Check every line of the material below for the string "Given", and return the ones that have it.

- [Raw data]
/---
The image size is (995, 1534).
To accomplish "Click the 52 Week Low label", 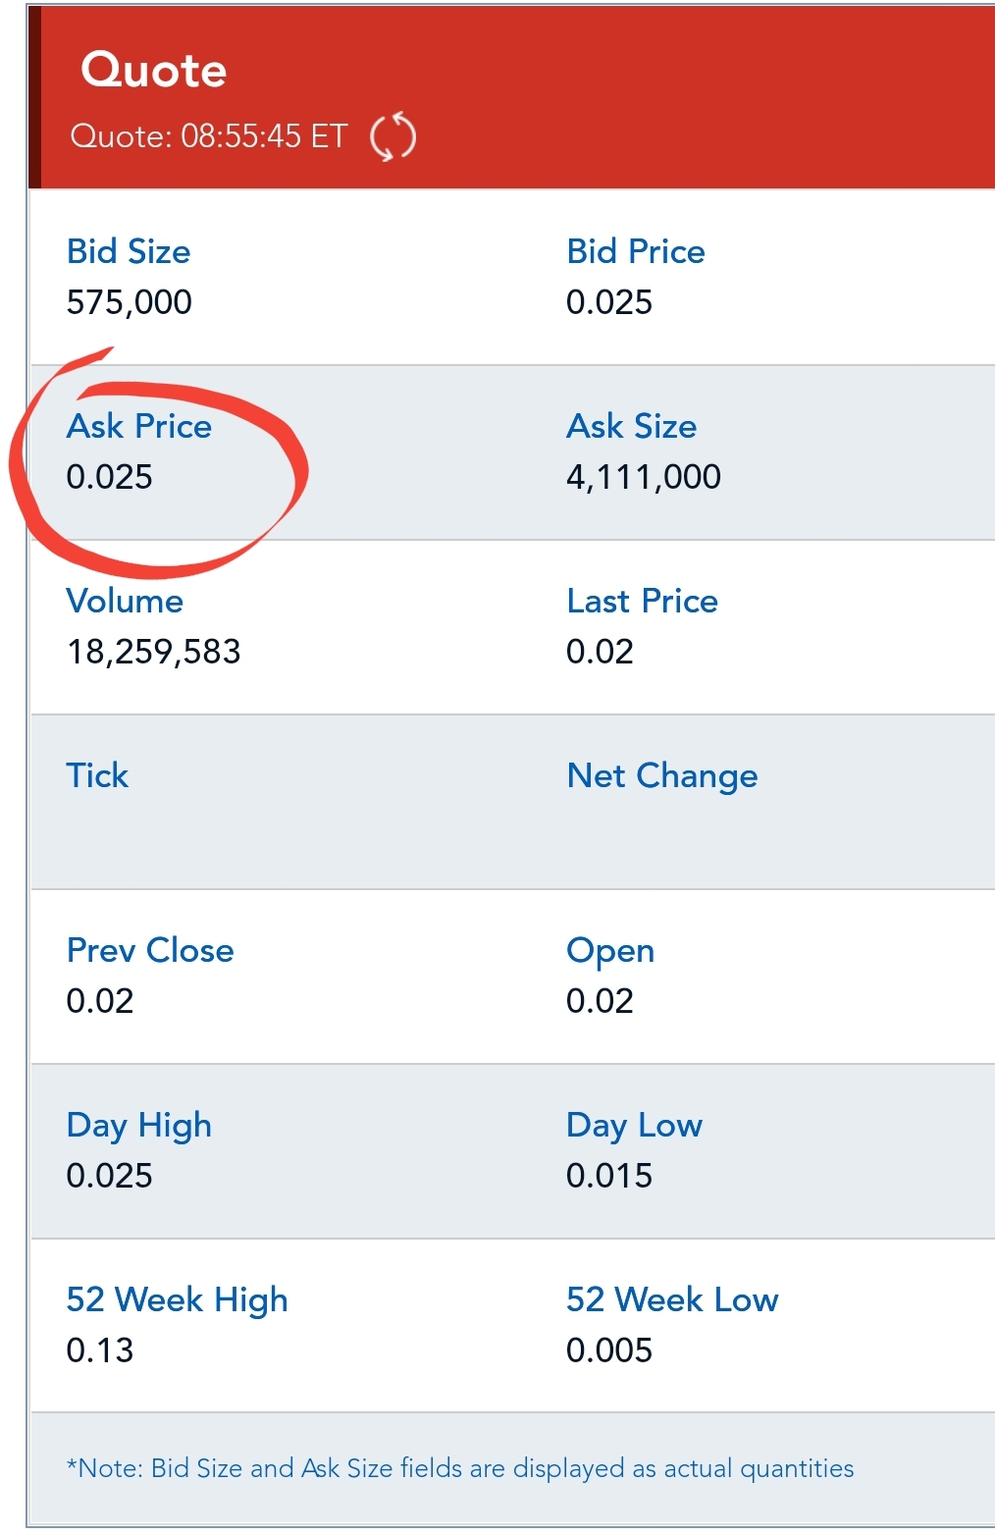I will click(672, 1300).
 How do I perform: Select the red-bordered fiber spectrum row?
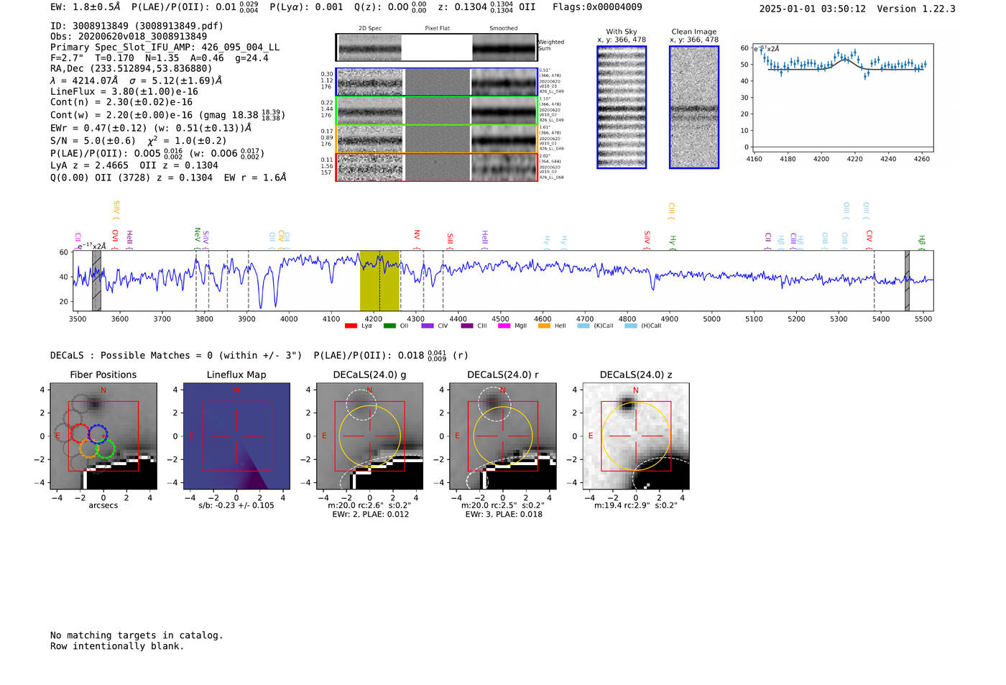[437, 167]
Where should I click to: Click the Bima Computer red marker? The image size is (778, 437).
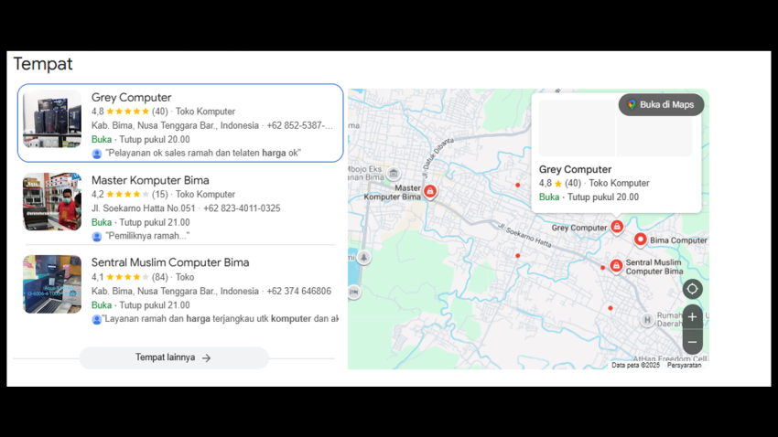pos(641,240)
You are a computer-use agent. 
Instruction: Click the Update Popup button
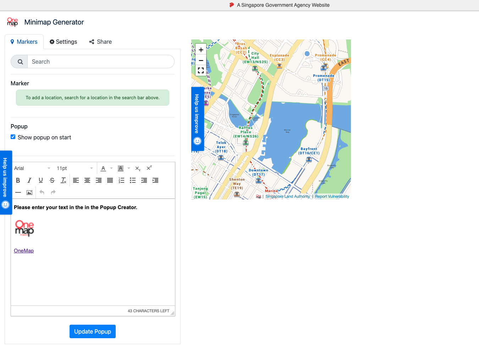93,331
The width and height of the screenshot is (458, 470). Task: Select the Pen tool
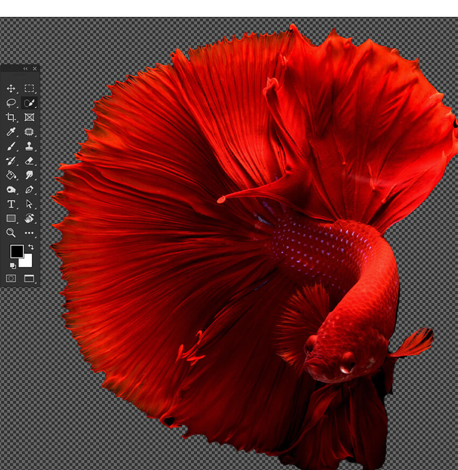coord(29,190)
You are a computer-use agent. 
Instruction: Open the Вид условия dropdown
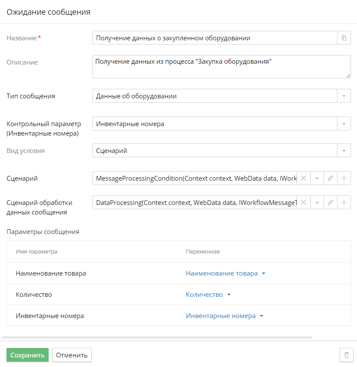[344, 150]
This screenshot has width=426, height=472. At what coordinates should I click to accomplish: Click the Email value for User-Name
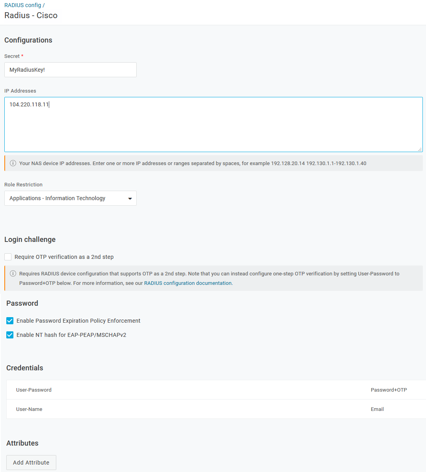click(x=377, y=409)
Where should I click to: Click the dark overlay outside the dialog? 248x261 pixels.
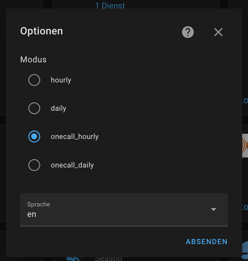[x=3, y=130]
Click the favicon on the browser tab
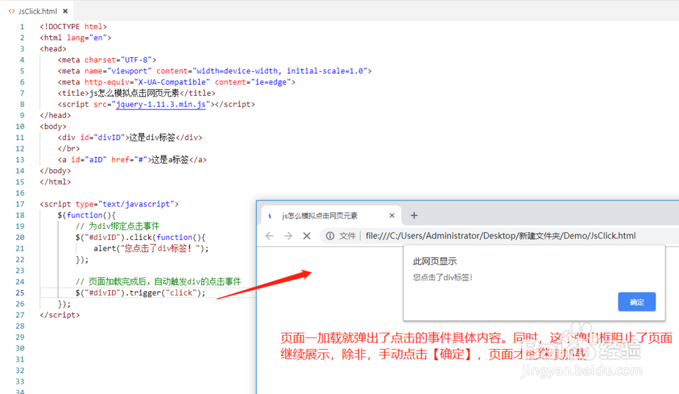679x394 pixels. coord(270,215)
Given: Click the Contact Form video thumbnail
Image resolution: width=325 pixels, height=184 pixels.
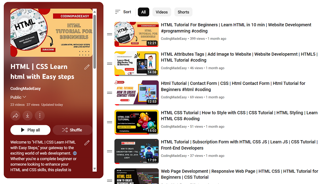Looking at the screenshot, I should [137, 93].
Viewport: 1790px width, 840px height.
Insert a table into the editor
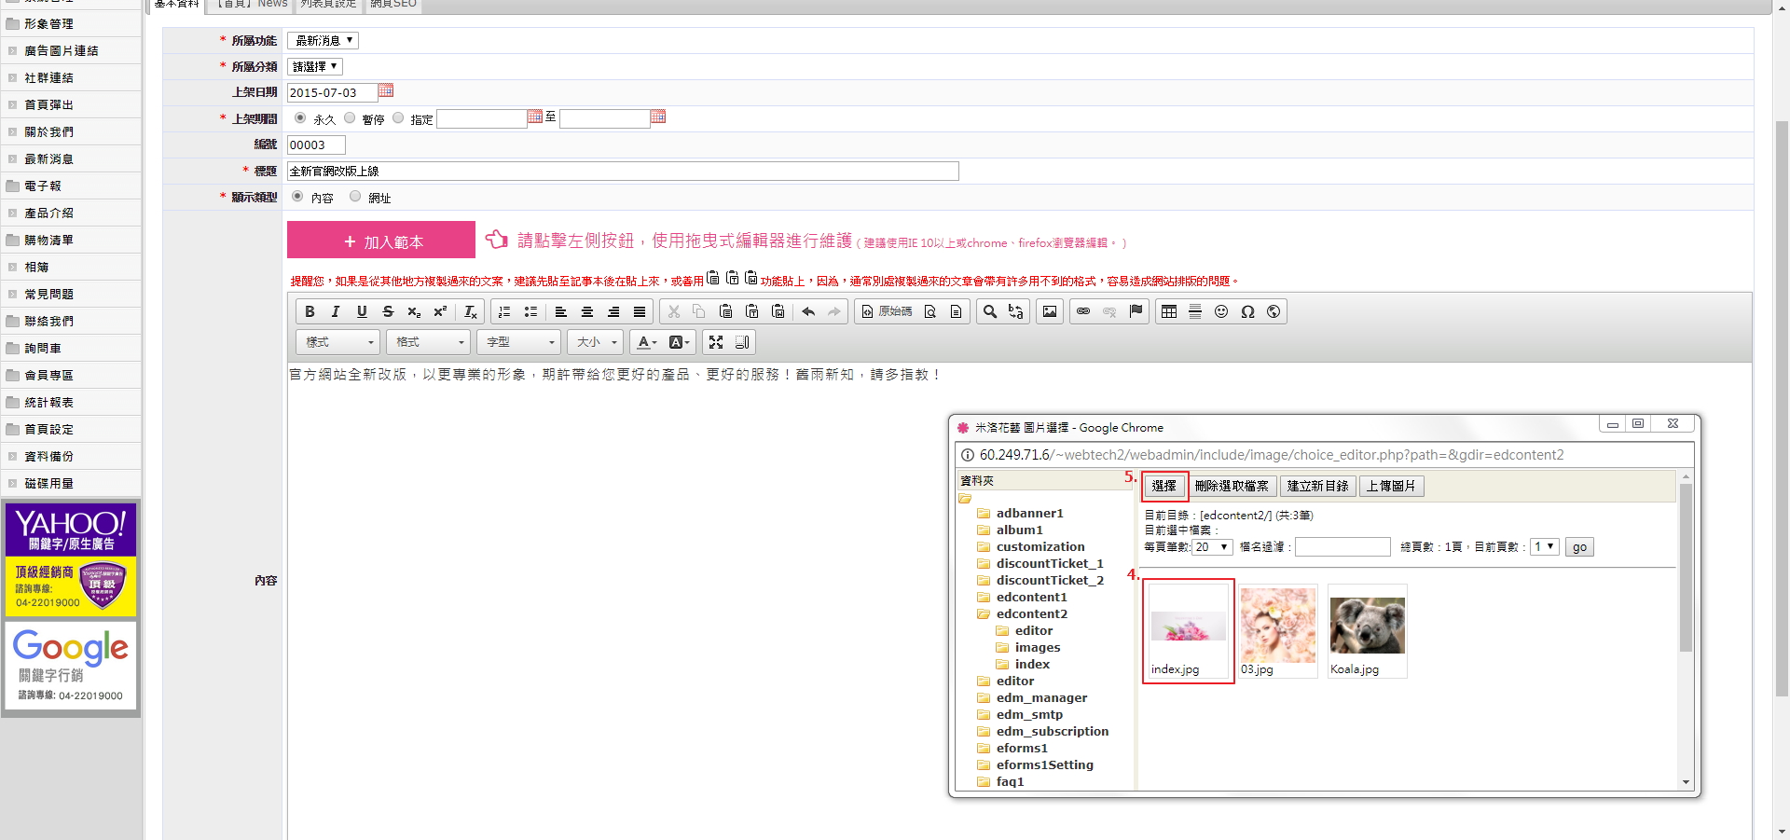(x=1169, y=311)
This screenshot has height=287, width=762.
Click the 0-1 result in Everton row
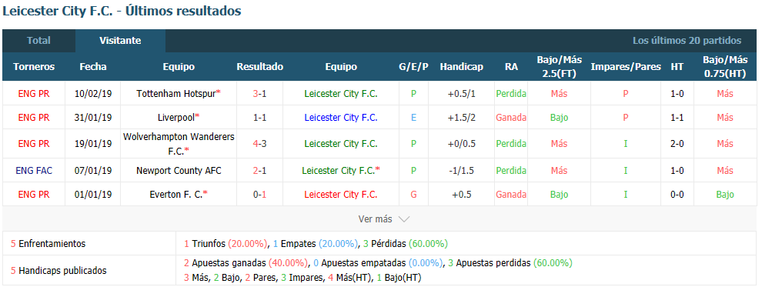259,194
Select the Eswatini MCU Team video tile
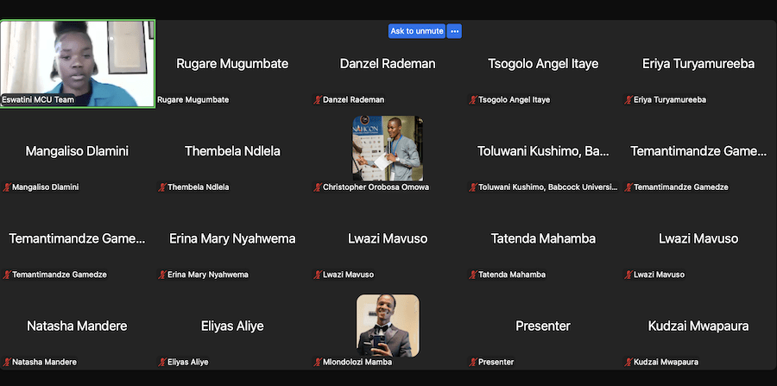 point(78,63)
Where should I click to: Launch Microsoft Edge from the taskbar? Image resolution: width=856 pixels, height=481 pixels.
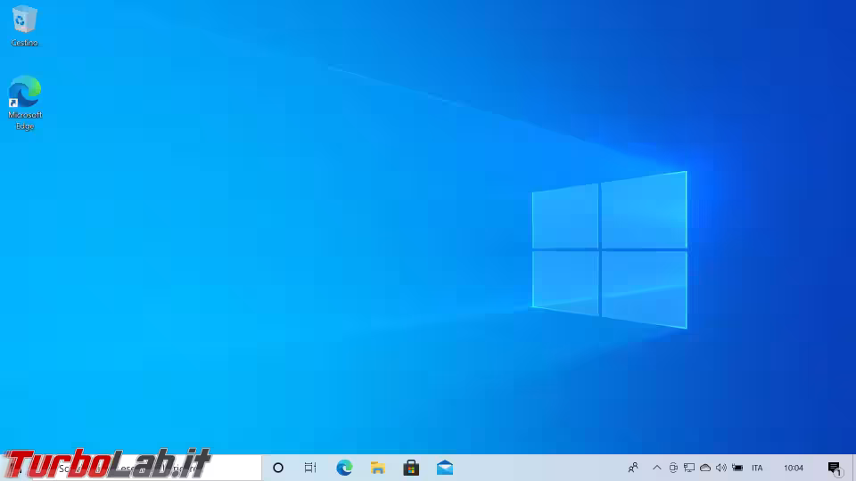point(344,468)
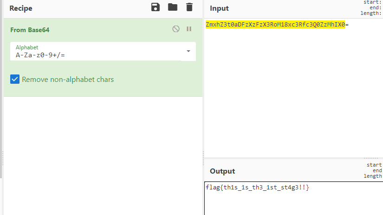This screenshot has height=215, width=383.
Task: Click the Output panel header
Action: coord(222,171)
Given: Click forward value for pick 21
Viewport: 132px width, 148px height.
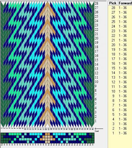Looking at the screenshot, I should click(123, 40).
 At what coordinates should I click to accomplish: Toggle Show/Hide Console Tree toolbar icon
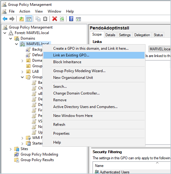(29, 19)
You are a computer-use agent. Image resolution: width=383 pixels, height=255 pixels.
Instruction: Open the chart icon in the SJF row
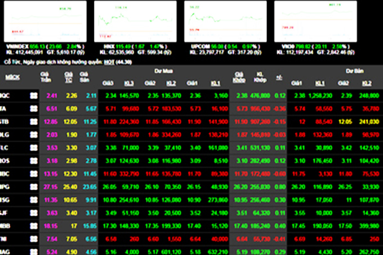pyautogui.click(x=33, y=212)
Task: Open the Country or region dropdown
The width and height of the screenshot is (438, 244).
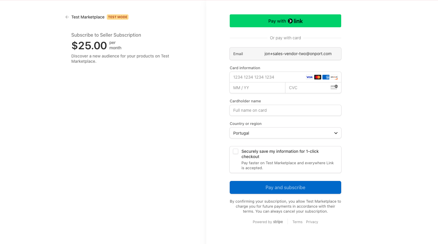Action: [285, 133]
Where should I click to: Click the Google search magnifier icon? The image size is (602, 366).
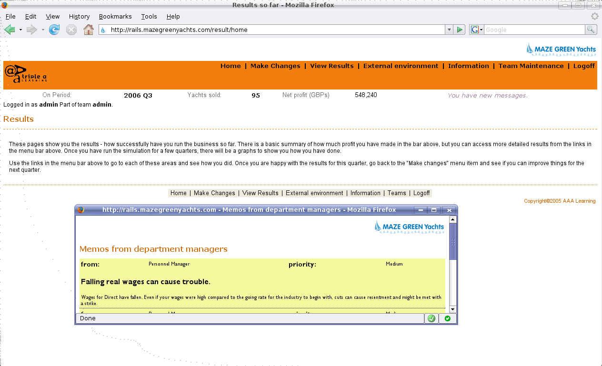(x=590, y=29)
\---
- [Response area]
Given: Click the Contact Form video thumbnail
Given: Click forward value for pick 21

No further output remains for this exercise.